The Public Accounts Committee has taken the government to task over a lack of action on addressing cyber security in the UK - and that poor reporting of breaches and low oversight in general reduces its confidence in the Cabinet Office to protect the country from cyber threats.
The report cites cyber security as one of the biggest threats that faces the country today, but committee chair Meg Hillier said that the government's approach to personal data breaches "has been chaotic and does not inspire confidence in its ability to take swift, coordinated and effective action in the face of higher threat attacks".
She went on to say that the Cabinet Office is "undermined by inconsistent and chaotic processes for recording personal data breaches".

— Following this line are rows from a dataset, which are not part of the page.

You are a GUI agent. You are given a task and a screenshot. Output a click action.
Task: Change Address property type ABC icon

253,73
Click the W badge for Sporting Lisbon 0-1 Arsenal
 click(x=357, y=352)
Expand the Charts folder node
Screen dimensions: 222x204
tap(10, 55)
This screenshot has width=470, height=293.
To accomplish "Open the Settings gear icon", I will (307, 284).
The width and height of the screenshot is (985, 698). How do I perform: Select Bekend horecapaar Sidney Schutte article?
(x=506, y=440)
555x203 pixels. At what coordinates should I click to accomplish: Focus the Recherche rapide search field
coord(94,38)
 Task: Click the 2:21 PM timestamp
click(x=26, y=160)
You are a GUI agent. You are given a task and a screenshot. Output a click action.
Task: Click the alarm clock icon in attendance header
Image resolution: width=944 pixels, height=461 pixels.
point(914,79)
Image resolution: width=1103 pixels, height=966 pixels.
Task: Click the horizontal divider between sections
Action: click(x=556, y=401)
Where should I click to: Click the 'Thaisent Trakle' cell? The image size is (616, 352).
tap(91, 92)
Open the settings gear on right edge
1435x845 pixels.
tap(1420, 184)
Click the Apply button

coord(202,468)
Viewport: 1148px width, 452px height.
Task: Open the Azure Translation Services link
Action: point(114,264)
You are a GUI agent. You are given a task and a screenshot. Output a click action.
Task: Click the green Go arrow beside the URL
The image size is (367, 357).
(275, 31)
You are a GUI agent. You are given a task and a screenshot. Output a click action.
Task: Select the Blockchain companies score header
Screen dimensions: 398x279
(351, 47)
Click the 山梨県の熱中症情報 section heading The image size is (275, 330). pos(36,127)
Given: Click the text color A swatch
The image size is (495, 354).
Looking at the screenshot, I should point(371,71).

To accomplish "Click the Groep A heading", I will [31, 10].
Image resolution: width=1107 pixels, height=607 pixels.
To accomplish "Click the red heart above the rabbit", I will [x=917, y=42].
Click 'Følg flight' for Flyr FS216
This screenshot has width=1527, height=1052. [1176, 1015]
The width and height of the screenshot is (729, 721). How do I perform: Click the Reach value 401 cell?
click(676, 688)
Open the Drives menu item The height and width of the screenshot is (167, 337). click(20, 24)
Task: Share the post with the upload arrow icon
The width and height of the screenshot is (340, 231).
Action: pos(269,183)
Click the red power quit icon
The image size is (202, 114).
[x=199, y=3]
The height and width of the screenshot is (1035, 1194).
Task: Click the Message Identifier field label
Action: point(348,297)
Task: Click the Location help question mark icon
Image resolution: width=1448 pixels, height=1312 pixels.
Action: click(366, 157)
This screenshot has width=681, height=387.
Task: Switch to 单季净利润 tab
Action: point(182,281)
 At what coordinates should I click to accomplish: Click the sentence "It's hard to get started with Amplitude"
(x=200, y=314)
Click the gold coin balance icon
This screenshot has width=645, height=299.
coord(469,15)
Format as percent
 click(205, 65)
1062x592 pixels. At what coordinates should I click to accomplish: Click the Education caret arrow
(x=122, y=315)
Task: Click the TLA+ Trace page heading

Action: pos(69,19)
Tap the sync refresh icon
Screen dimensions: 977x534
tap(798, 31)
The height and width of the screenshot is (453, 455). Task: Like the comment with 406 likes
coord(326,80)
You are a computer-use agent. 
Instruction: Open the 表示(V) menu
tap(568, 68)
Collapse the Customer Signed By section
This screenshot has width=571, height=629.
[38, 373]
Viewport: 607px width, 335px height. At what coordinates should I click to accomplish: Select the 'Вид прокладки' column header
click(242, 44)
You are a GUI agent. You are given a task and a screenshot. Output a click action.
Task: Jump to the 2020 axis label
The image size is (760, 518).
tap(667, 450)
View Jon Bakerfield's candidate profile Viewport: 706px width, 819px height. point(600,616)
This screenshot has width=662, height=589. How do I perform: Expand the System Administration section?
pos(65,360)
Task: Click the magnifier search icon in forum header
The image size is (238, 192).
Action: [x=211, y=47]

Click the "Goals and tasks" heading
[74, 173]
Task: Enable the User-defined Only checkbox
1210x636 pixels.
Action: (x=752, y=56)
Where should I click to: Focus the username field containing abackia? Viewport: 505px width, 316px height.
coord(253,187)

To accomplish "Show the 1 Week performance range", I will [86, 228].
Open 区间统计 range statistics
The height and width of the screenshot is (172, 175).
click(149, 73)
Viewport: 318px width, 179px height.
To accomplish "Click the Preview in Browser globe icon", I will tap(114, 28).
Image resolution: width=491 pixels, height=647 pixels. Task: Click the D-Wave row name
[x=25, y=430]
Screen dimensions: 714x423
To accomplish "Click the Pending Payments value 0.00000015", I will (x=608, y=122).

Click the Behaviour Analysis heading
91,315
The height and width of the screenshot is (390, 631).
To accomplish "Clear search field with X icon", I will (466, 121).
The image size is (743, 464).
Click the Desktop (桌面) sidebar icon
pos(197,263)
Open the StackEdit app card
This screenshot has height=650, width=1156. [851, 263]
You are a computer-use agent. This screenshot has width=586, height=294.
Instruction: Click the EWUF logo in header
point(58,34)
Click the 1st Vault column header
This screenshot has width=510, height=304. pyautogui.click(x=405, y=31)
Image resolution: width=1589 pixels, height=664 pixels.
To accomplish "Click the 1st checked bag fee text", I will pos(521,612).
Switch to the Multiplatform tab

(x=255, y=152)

And Hillier said that it "should concern us all that the government is struggling to ensure its security profession has the skills it needs". She recommended that government communicates "clearly to industry, institutions and the public what it is doing to maintain cyber security on their behalf and exactly how and where they can find support".
The first of the PAC's recommendations is that it develops a plan for the National Cyber Security Centre, a recently formed body created to foster dialogue between government and industry in cybercrime. It should, the report argues, clearly set out what and who it will support, as well as the assistance it will provide and exactly how it intends to communicate with organisations that need its assistance.
The government should also create a "clear approach" for the protection of information in all public sector institutions, and not just in central government, the report says. Central government should also commit to regular assessments of performance and cost for cyber security, review information projects such as the Public Services Network, and regularly consult with the Information Commissioner's Office (ICO) on establishing best practice guidelines.
And the last point is that the government is struggling to bring in cybersecurity professionals with the right skills - and recommends that the government replies to the PAC within six months, to report on how it plans to improve this.
Speaking with Computerworld UK, Javvad Malik, security advocate for AlienVault, acknowledged that the skills gap has been a challenge for businesses - but will be compounded for government.
"Private enterprises can often offer greater salaries and other benefits to security professionals," Mailk said. "Therefore, it's not just finding talent that's tough, but also retaining the skill - in the big scheme of things the cyber security industry is still in its infancy and as a result it's difficult to establish what constitutes an adequate baseline for what's appropriate."